Cleburne decided to move with a sister and two brothers to the United States in 1849. The four siblings landed in New Orleans on Christmas Day that year and began working their way up the Mississippi River in search of work. Cleburne was hired in April 1850 as a druggist at Nash & Grant’s in Helena. He passed the Arkansas bar exam in 1856 after becoming a naturalized citizen and later became Hindman’s law partenr.

As tensions grew just before the Civil War, plantation and business owners in Phillips County began a militia company known as the Yell Rifles (named for Gov. Archibald Yell). Cleburne was elected captain of the company, and he immediately began teaching the men the skills he had learned in the British Army.

When Arkansas seceded from the Union, the Yell Rifles became part of the First Arkansas Volunteer Infantry Regiment, and Cleburne was elected colonel. He was promoted to brigadier general in March 1962 and participated in the Battle of Shiloh the following month.

At the Battle of Richmond in Kentucky in Auguust of that year, Cleburne was struck in the face by shrapnel. He stayed with his men, however, and was promoted to major general that December. In 1863, he participated in battles at Chickamauga, Missionary Ridge and Ringgold Gap in Georgia.

Cleburne was killed while leading a charge on Nov. 30, 1864, in Franklin, Tenn. He was buried in the cemetery adjacent to St. John’s Church in Columbia, Tenn. In 1870, his remains were reinterred at Helena. He’s remembered as the highest-ranking Irish-born officer in American military history.

With no promotion and little signage, the fact that people still come from all over to visit Cleburne’s grave is testament to the potential for Civil War-related tourism in Helena. The places I’ve mentioned — Confederate Cemetery, Maple Hill Cemetery, Battery D — are just three of 27 interpretive sites beings planned. A replica of a Union fort — Fort Curtis — will be built.

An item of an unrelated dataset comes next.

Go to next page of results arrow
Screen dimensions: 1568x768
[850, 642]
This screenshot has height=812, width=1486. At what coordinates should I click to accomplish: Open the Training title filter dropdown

A park to celebrate the contribution of freed slaves — Freedom Park — will be established.

According to the interpretive plan: “No two locations will be interpreted in exactly the same way. Some exhibits will consist, at least initially, of a single freestanding wayside or kiosk. Others will be enhanced with art, reproduction artifacts and architectural details. Plans call for Fort Curtis and Battery C to be reconstructed in part. Other locations will be interpreted with stations designed to evoke the emotions connected with a particular event or a place that no longer exists. All have the same objective — to make Helena’s complete Civil War history accessible, meaningful and relevant to the community and its visitors.”

For those who visit Helena, there’s more good news. In the past year, the Edwardian Inn has reopened under the ownership of a couple of former educators who moved from North Little Rock. Also, two restaurants downtown — The Blue Tulip in the beautifully restored space that once housed River Road and El Rio Lindo in the historic building that previously housed Oliver’s — have opened in the past year.

I had lunch at The Blue Tulip (try the squash casserole) with Trey, Delta Cultural Center director Katie Harrington and Cathy Cunningham of Southern Bancorp Capital Partners. Their excitment was palpable.

A number of funding sources have been tapped for this project. But more are needed. For example, one of the city’s oldest and most beautiful landmarks, Estevan Hall, needs to be developed into a visitors’ center as part of the greenbelt that’s planned for Biscoe Street on the route into downtown Helena from the Mississippi River bridge.

Downtown, some old buildings are indeed still falling in. But elsewhere around Helena, people are planning for the future. That future can be made brighter by tapping into Helena’s colorful past. That’s the irony — people interested in long-dead Confederate and Union soldiers could help keep an Arkansas town from dying.